• _DIRECTIONS_:
- 1) Answer these about the City of Scoundrels review, marking each answer with its letter:
(a) Which publisher and price are listed for the book?
(b) Which song is quoted near the top, and who is the artist?
(c) Whose river cruise is mentioned?
- 2) Summarize the City of Scoundrels review in two sentences.
- 3) Write the next paragraph of the City of Scoundrels review, starting after its final sentence.
--- EXTRACT Enclosed Below ---
City of Scoundrels: The 12 Days of Disaster That Gave Birth to Modern Chicago by Gary Krist (Broadway Books, $14.95, 384 pages)

“Oh, the winds of Chicago have torn me to shreds….” Bob Dylan, “Cold Irons Bound”

City of Scoundrels (nook book)

Those who have gone on the Chicago Architecture Foundation’s river cruise will never again look at the city’s buildings the same way. There are many cities in America (New York, with an aura all its own, and Los Angeles with its own unique vibe) that typically rule the pop culture landscape. But there is one city in this country so uniquely American that it is better experienced than described or imagined — particularly when it is paradoxically and arguably the most corrupt city in our nation’s history.

Yes, there is the blue-collar folklore, The Jungle, and everything else, all of which is either true or has elements of truth to it. But Chicago is, and always has been, a mystery of wonder — simultaneously brilliant, politically corrupt, awe-inspiring and bad at baseball.
--- End of Enclosed EXTRACT ---
--- SUPPLIED DATA Enclosed Below ---
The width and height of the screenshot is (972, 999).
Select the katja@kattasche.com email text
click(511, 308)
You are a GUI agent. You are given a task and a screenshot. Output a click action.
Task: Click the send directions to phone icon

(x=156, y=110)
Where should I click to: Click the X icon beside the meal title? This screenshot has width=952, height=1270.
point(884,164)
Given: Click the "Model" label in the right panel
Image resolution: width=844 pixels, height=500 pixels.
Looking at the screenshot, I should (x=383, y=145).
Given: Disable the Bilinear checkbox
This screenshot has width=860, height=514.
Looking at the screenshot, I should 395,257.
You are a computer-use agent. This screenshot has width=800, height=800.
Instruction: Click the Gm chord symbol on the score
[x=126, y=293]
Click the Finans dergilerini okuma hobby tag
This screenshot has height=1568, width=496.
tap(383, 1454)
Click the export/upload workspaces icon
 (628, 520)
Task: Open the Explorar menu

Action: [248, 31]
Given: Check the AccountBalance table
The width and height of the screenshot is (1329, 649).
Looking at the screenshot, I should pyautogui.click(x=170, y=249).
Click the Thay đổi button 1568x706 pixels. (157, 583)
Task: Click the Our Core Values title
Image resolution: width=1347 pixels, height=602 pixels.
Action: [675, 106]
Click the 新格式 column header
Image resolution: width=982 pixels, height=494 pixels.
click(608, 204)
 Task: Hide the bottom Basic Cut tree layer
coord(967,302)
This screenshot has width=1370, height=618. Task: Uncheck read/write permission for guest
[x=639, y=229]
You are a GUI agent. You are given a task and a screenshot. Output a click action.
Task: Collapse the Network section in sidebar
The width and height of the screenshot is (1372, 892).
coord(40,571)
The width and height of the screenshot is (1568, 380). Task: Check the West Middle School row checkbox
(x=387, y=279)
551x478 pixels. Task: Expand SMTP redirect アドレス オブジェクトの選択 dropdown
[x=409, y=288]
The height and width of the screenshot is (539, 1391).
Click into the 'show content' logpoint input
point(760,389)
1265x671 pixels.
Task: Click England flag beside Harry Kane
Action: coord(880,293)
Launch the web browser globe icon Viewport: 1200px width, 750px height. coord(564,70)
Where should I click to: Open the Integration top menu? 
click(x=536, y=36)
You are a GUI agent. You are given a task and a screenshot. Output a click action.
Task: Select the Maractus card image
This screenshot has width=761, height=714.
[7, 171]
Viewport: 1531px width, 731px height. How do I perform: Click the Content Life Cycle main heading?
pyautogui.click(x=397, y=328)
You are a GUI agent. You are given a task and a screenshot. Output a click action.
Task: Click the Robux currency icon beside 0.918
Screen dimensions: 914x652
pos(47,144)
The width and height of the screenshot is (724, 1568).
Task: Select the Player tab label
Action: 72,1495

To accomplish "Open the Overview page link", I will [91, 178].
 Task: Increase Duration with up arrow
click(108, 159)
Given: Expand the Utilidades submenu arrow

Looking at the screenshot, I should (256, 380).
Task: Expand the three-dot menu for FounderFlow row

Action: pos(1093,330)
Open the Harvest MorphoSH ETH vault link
--- End of Enclosed SUPPLIED DATA ---
• _ANSWERS TO THE TASKS_:
- 1)
(a) Broadway Books, $14.95
(b) "Cold Irons Bound" by Bob Dylan
(c) The Chicago Architecture Foundation's

- 2) Under a heading for Gary Krist's City of Scoundrels, the piece calls Chicago a city so uniquely American that it is better experienced than described, and arguably the most corrupt city in the nation's history. It grants that the city's blue-collar folklore holds truth, and it calls Chicago a mystery of wonder that is brilliant, politically corrupt, awe-inspiring and bad at baseball.

- 3)
Gary Krist’s City of Scoundrels attempts to capture the essence of Chicago through the lens of twelve particularly challenging days in 1919. The book starts with a blimp crashing into a bank and then, after it gets our attention, chronicles several events, circling back to this tragic event. A racial incident, transit strike (oh, the unions in this great state), and senseless murder of a six-year-old transpire in rapid succession. These events allow the author to paint a picture of a city and its leaders, including the iconoclastic mayor, William “Big Bill” Thompson, who dreamed of making the city the architectural gem of the world.

In the meantime, for the baseball fans among us, references to the Black Sox scandal are sprinkled in, and the even more corrupt decade of the 20s and Al Capone foreshadowed in the Epilogue.

The factually accurate City of Scoundrels features meticulous research. It is interesting, though this is likely more confined to those who have some existing knowledge of or personal interest in Chicago. It would be less interesting for general readers.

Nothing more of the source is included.